The researchers created dashboards to track patient progress in real time. Data for the dashboards were gathered from EHRs. A few months after the implementation of virtual multidisciplinary rounds, the research team helped establish unit-based discharge huddles to supplement the virtual rounds.

The study shows that more than 60 percent of discharges fell below geometric mean LOS after the initiative was implemented, compared to approximately 52 percent prior to implementation.

In addition, mean observation hours dropped from around 44 to 31.9 hours. The hospital was able to maintain this change for more than a year. Overall, 3,813 excess days were reduced in 10 months, resulting in combined savings of $6.7 million in fiscal year 2021, the study states.

The intervention also led to a decrease in variation among hospitalists providing care for patients.

Thus, researchers concluded that virtual multidisciplinary rounds not only helped reduce LOS and observation hours but also curbed hospitalist variation and improved stakeholder engagement within the hospital.

Direct-to-consumer telehealth soared during the COVID-19 pandemic, but amid this boom, healthcare provider organizations have continued to use virtual care modalities to connect clinicians in a bid to enhance care coordination and access to specialty care.

For instance, several Virginia-based healthcare groups announced earlier this year that they would establish a consortium to improve chronic disease management across the state.

Through the Virginia Consortium to Advance Health in Appalachia, the organizations aim to expand healthcare access using various virtual care services and technologies.
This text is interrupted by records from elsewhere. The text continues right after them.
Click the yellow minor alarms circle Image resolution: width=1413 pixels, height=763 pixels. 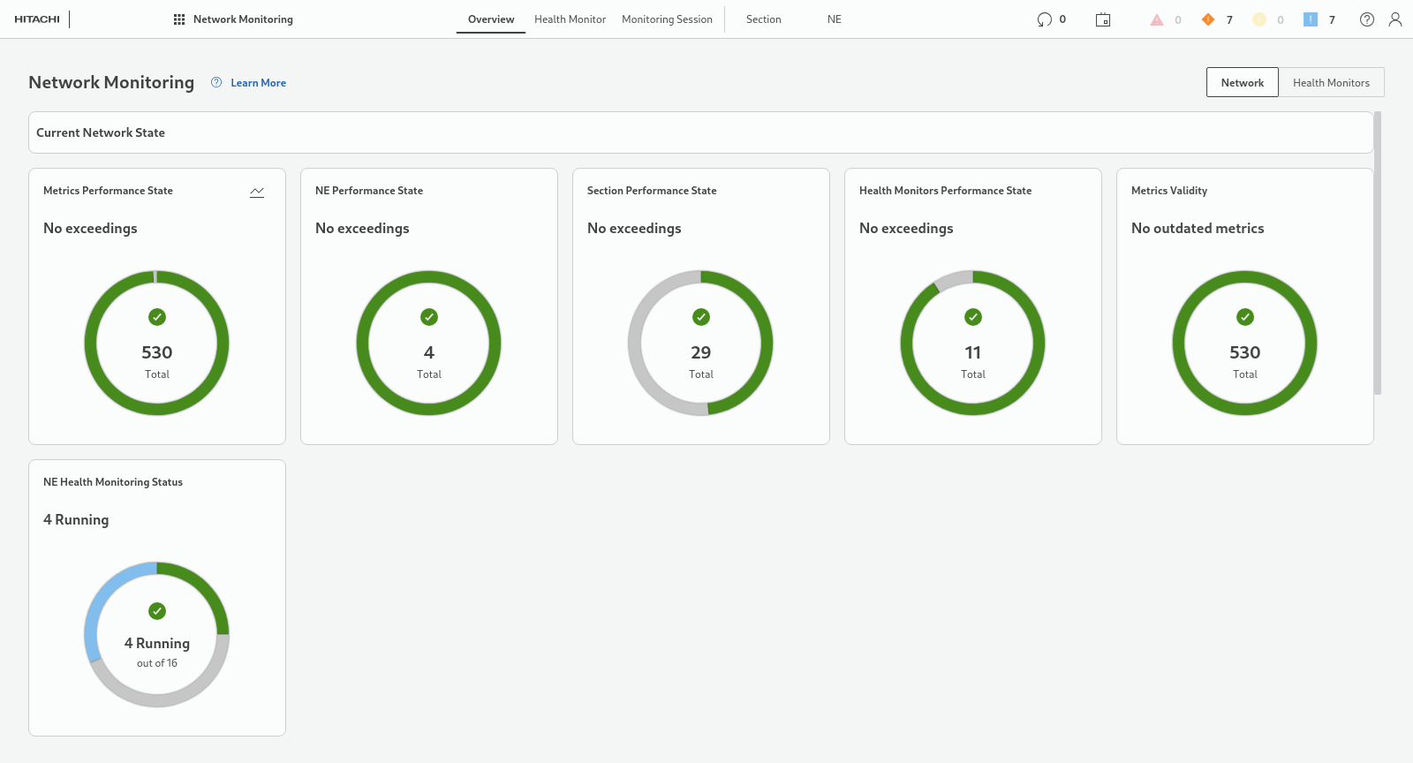coord(1259,19)
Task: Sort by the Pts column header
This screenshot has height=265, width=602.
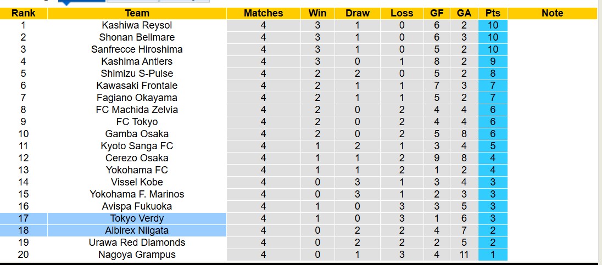Action: [493, 13]
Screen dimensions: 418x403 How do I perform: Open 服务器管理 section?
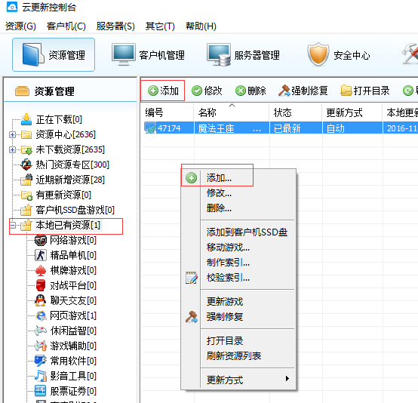click(243, 55)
Among multiple efforts, the consortium will expand interactive home monitoring services to track cardiovascular disease factors and expand two state-funded regional programs that provide virtual mental healthcare and chronic disease prevention and management services.

The consortium includes the UVA Center for Telehealth, the Healthy Appalachia Institute at the University of Virginia's College at Wise, and Ballad Health.
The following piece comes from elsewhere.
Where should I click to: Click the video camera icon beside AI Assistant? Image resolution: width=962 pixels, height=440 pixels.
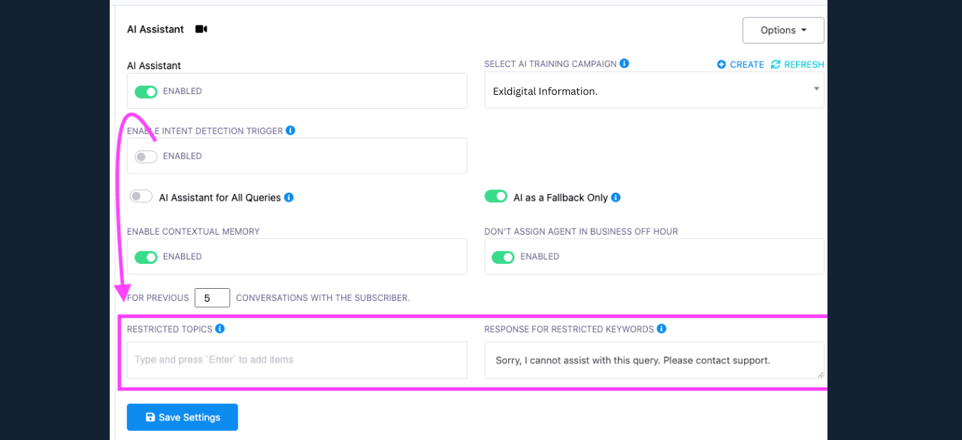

Similarly, to address the lack of neonatal intensive care access and provide higher-acuity care for newborns in New Mexico, San Juan Regional Medical Center struck a telehealth partnership with Presbyterian Hospital's neonatal intensive care unit (NICU) team in December 2022.

San Juan Regional deployed a telemedicine cart to facilitate virtual video consultations with Presbyterian's NICU team. According to Michael Rankin, MD, who heads up newborn transfer and is a neonatologist in Presbyterian Hospital's NICU, the telehealth partnership provides "a layer of patient care that wasn't there before."